Reproduce the rows verbatim, beginning at the line that contains "You are a computer-use agent. Image resolution: width=1587" and stopping after the last line of the rows.

- [Supplied material]
↓↓↓

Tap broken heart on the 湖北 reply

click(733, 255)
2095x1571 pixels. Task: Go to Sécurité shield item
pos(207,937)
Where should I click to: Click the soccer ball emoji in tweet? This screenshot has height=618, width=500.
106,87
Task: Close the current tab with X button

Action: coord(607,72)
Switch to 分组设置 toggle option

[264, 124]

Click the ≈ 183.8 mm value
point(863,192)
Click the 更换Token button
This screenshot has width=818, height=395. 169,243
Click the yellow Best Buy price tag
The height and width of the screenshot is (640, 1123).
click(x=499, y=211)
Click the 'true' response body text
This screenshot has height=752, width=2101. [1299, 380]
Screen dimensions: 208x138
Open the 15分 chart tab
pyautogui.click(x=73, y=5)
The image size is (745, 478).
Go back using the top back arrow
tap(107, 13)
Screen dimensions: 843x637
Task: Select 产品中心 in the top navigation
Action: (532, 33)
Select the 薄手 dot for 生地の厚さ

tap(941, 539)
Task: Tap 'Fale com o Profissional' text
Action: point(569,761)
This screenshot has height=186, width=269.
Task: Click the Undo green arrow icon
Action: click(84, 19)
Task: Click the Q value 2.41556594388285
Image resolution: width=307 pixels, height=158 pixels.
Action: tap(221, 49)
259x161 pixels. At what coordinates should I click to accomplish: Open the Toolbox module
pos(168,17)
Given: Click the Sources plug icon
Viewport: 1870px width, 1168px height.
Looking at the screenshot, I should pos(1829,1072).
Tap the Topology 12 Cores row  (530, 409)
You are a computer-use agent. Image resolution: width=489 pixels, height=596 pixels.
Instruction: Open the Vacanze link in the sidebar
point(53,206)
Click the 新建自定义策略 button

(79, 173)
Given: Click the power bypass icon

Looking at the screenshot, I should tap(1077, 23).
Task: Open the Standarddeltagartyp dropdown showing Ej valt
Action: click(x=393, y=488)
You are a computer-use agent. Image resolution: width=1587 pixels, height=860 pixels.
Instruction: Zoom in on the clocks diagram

↑↑↑

- [Solved problem]
You are a computer-use agent. Image resolution: width=1587 pixels, height=860 pixels.
Instruction: Zoom in on the clocks diagram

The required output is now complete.